Courts and judges are not alone in their apprehension. Parties may not always agree as to the confidentiality of certain information. A party’s reluctance often stems from unwillingness to credit information as confidential or trade secret or unwillingness to restrict employees or witnesses from accessing the information during litigation. Defendants also may withhold consent to incite second-guessing as to the plaintiff’s election to pursue litigation. Without consent as to the treatment, use and filing of confidential and trade secret information, parties usually must seek court intervention to restrict access to information and authorize filings under seal.
Risks of disclosure are not isolated to discovery and will ultimately come to a head at trial. Public access to courts is a hallmark of the American legal system, yet the foundation of trade secrets litigation is protecting the confidentiality of information and proving that a defendant has wrongfully acquired, disclosed, or used that information. So even if parties have entered into a confidentiality agreement and even if a court has adopted their agreement as a protective order, what happens when any member of the public, the media and potentially competitors sit down behind the bar to observe the trial?
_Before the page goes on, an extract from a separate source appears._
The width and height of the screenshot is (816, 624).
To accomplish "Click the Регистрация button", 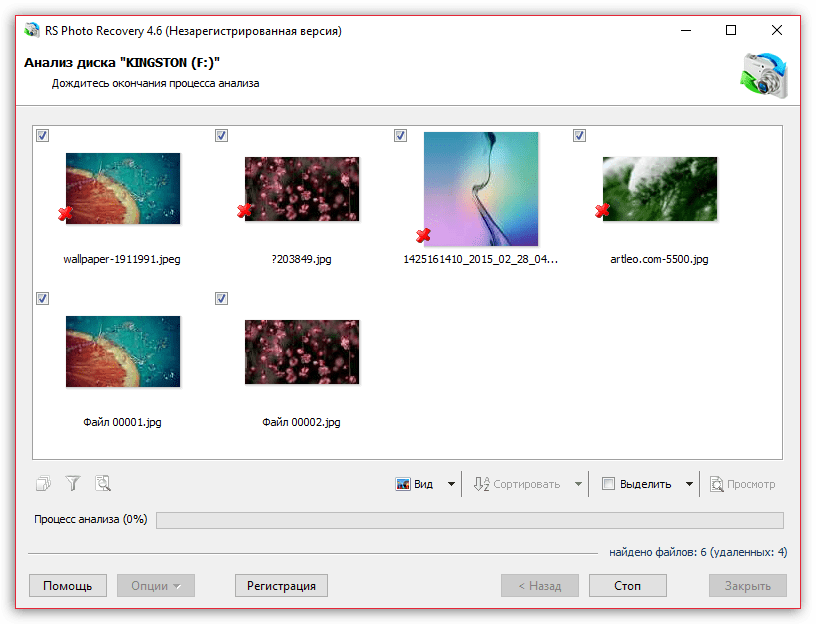I will [281, 586].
In Gates Rubber v. Bando Chemical Industries, 9 F.3d 823 (October 19, 1993), for instance, the defendant argued that the trial court’s injunction was erroneous because the trade secrets at issue were disclosed publicly during the proceedings. The U.S. Court of Appeals for the Tenth Circuit recognized that disclosure of trade secrets during public proceedings may risk waiver but emphasized the plaintiff need only “exercise reasonable efforts” to maintain secrecy. The court credited the plaintiff’s measures to protect the confidentiality during the proceedings, including monitoring courtroom observers and having the record placed under seal after trial. The court observed that there was no showing that a competitor had learned the trade secret information or that the information had been published outside the proceedings before the record was sealed. The court also contrasted the plaintiff’s efforts with those in Littlejohn v. BIC, 851 F.2D 673 (3D CIR. 1988), in which the Third Circuit held that a party’s failures to seek an order sealing the record and to object to the admission of exhibits containing confidential information constituted a waiver of the party’s confidentiality interests.
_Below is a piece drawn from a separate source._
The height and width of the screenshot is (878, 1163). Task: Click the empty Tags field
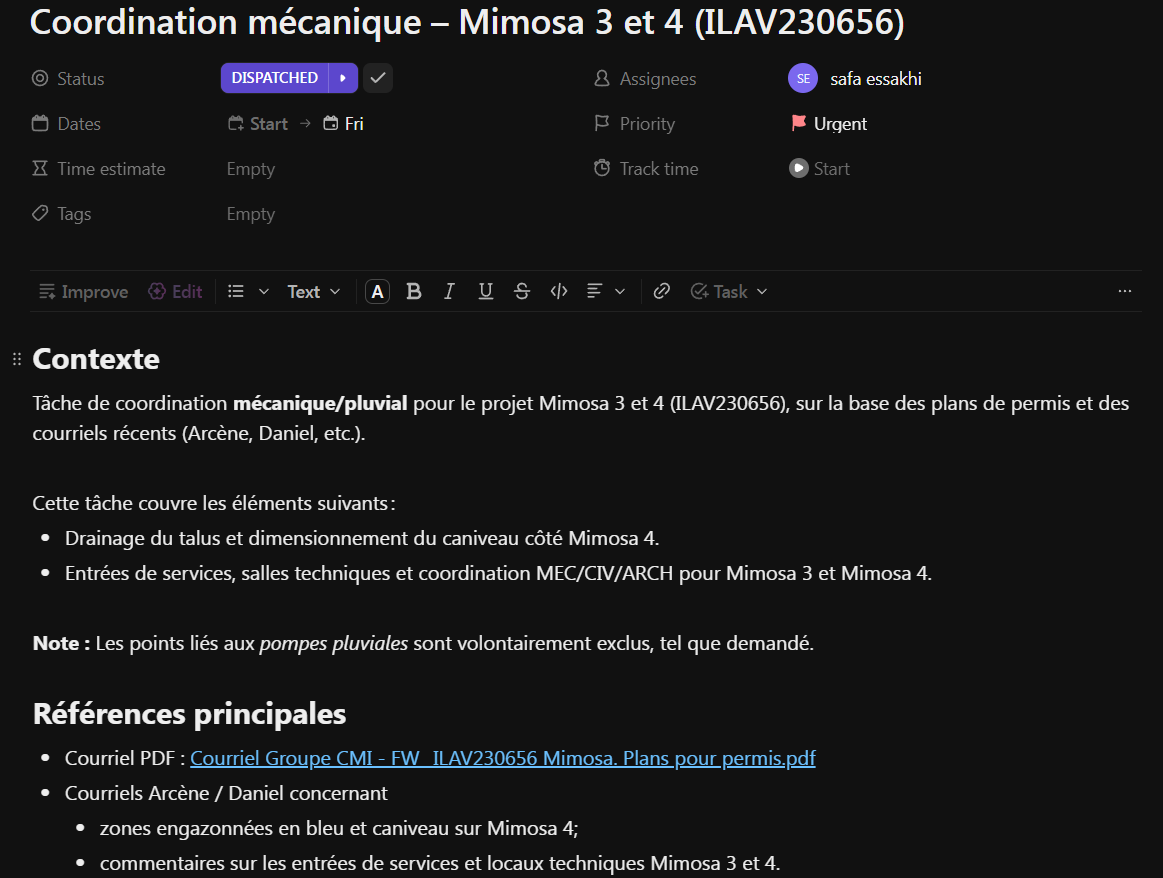click(250, 214)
Besides moving to seal the record and carefully monitoring the individuals attending trial, some commentators and courts have discussed closing trials to the public as an additional barrier to the disclosure of trade secret information, provided parties can meet a hefty burden. Courts have also advocated a public-notice requirement accomplished through docketing of the request well in advance of the court’s consideration of a request to close proceedings. (See, e.g., U.S. Tobacco v. Big South Wholesale of Virginia, Civ. Action No. 13-527 (E.D.N.C. Nov. 21, 2013).)
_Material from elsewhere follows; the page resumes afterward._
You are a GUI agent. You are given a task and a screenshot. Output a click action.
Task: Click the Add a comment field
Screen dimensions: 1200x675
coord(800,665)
In In re Iowa Freedom of Information Council, 724 F.2d 658 (8th Cir. 1983), for instance, the appellants argued the trial court erred in closing the courtroom without first concluding that the information constituted trade secrets. The Eight Circuit held that “no reasonable alternative existed to closure, sufficient to protect the property rights” in the trade secret information, observing that the trial court need only determine if the interests of a trade secret owner would be harmed with proceedings open to the public and if there is any reasonable alternative to closing the proceedings. The Eight Circuit cautioned, however, that courts cannot simply accept a plaintiff’s word that information constitutes “trade secrets” and that trial courts must determine if trade secrets are involved through in camera hearings “as strictly limited as possible” to testimony or evidence on “the issue of the existence of trade secrets and the damage that disclosure of those secrets might cause.” Additionally, the court cautioned that “the presence of trade secrets” in a lawsuit will not “in every case and at all events justify the closure of a hearing.”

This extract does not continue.